Just wondering how the parents might have swung this evaluation.
Nice story
btw.: the link to the first chapter does not work...
ditto
I find the concept of this story interesting and I really want to find out about your version of a story most people think about at one point or about us writers who have written about something similar. I am really interested in how the parents got the appointment to this doctor without the other check marks being made. Going to the GP having a schrink crack his head open for starters before it got to the point of a full cognitive work up, but I could see a reason of how it is happening first.
Keep it up and I wait for the next part sooner I hope than later
Emotion, yet peace.
Ignorance, yet knowledge.
Passion, yet serenity.
Chaos, yet harmony.
Contemplation, yet duty
Death, yet the Force.
Light with dark, I remain Balanced.
medical stuff
The main character seems to have had a heart attack in the present day and wakes up in his fourteen year-old body, sixteen years earlier and starts reliving his past. I set that early time around 1970. Back then frontal lobe brain diseases were largely unknown to the general medical profession or considered very rare. It wasn't until a new staining technique to make Lewy Bodies visible and an undergrad working on his Ph.d decided to save money by using the new staining technology on old slide samples from people who had died of Alzheimer Disease discovered that almost all of them had been suffering from Lewy Body Dementia in addition to having Alzheimer Disease.
I first started writing this story back when I was losing the ability to read, talk, add, subtract, and think coherently and setting the story to back before amazing strides in understanding diseases of the brain's frontal lobes helped me try to wrap my head around what was happening to me. Lewy Body Dementia is now ranked as almost the most common dementia, coming in second to Alzheimers by one or two percentage points. I went through six years of tests before Mayo Clinic tentatively diagnosed me as having Lewy Body Dementia (I won't have a clinical diagnosis until I'm dead and they can autopsy my brain).

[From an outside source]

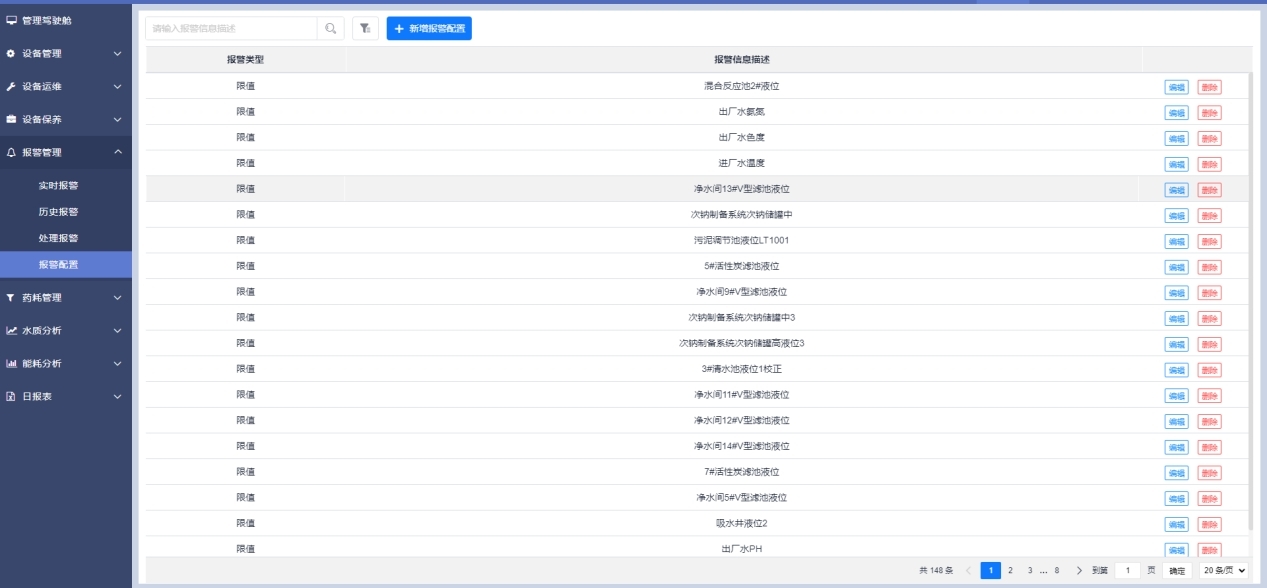Click the 管理驾驶舱 monitor icon
This screenshot has width=1267, height=588.
[x=11, y=20]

Anyway, my struggles to find answers to what was happening to me is what's behind the way they are going about testing Charlie in this story.
charlie
https://www.barnesandnoble.com/w/missing-without-a-trace-cha...
https://www.smashwords.com/books/view/832524
I have no clue why a full medical workup would be warranted
for a sudden personality change to the better during adolescence. It must be important to the storyline for the second chapter to be dedicated to it though.
Consequences?
I cannot see what his medical examinations will achieve beyond baffling everyone unless there really is some alteration to his brain structure, which seems unlikely.

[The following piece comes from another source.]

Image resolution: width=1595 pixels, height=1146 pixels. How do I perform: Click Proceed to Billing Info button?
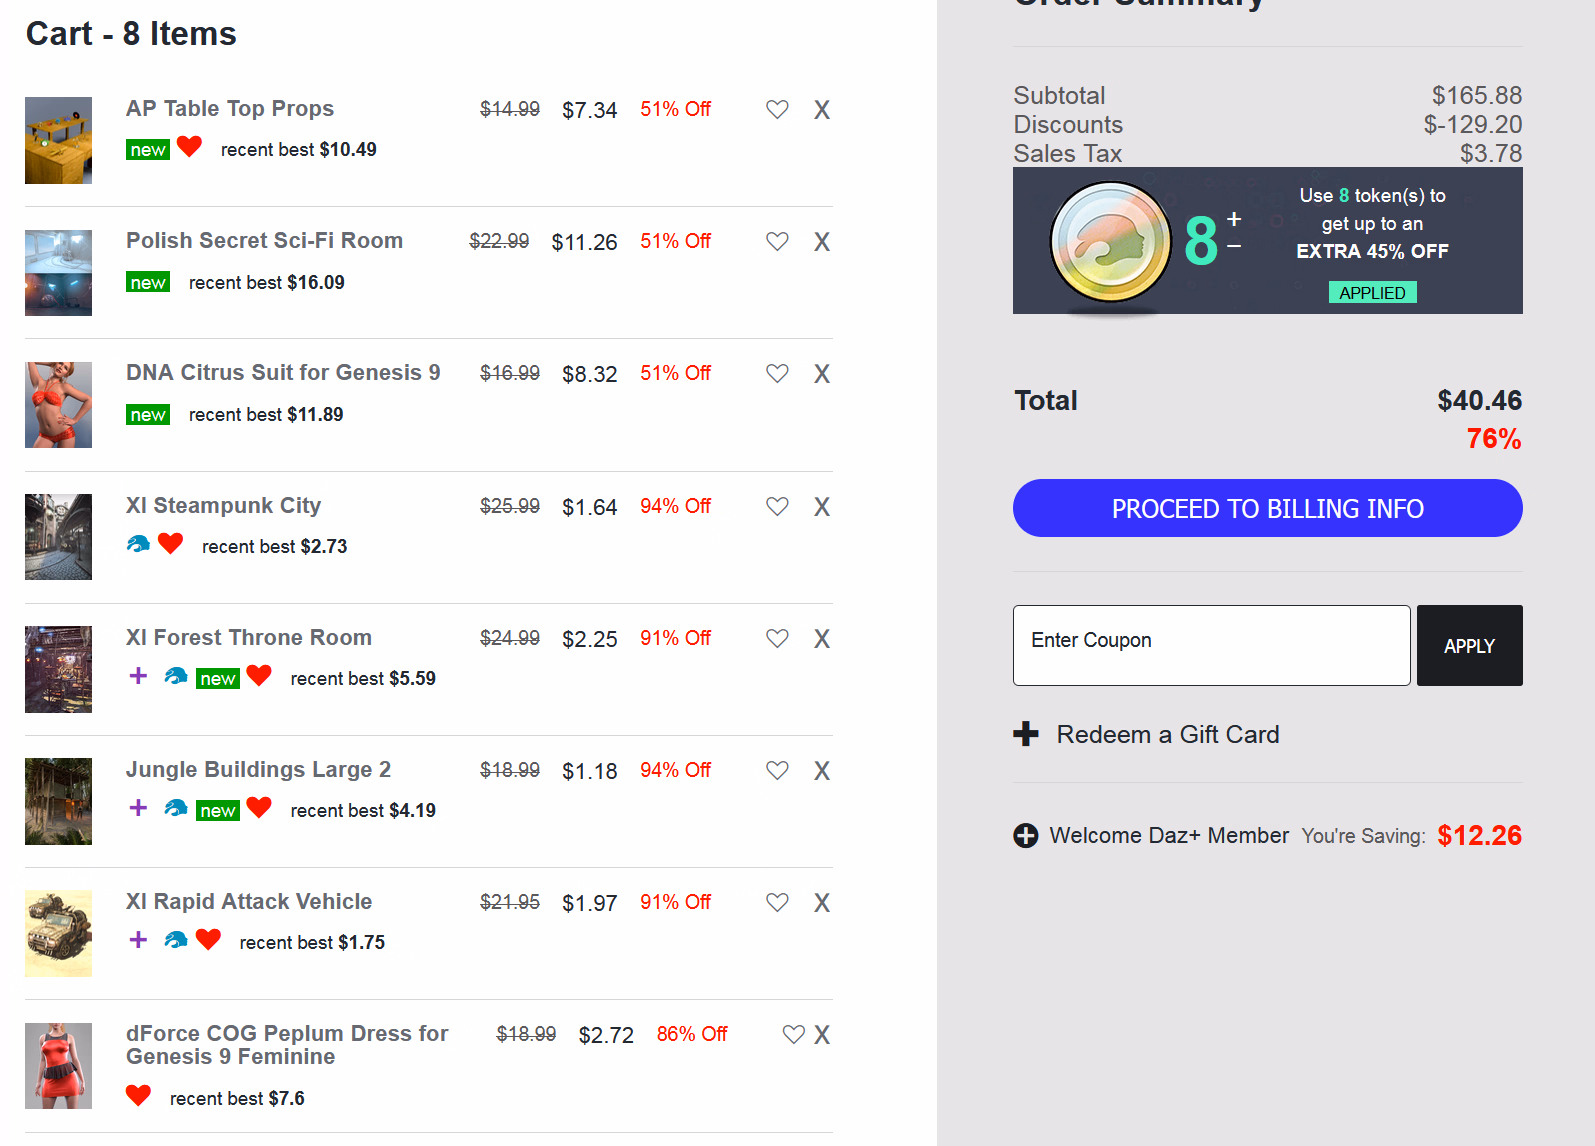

The real ramifications of the story will probably be in the changes that Charlie can make to his own future and that of those around him, family and friends. For instance, investment strategies have already occurred to him, as has the possibility, however remote, of doing something about Beth's leukemia.
Even minor predictions cannot help but improve the future, like his Dad's dodging an eye injury...and who knows where some of the changed events may lead. An avoided traffic accident might permit a survivor to make a discovery that brings forward future advances in medicine or technology.
The individual changes may be minor but cumulative and I think this story will be truly fascinating. I look forward to future episodes.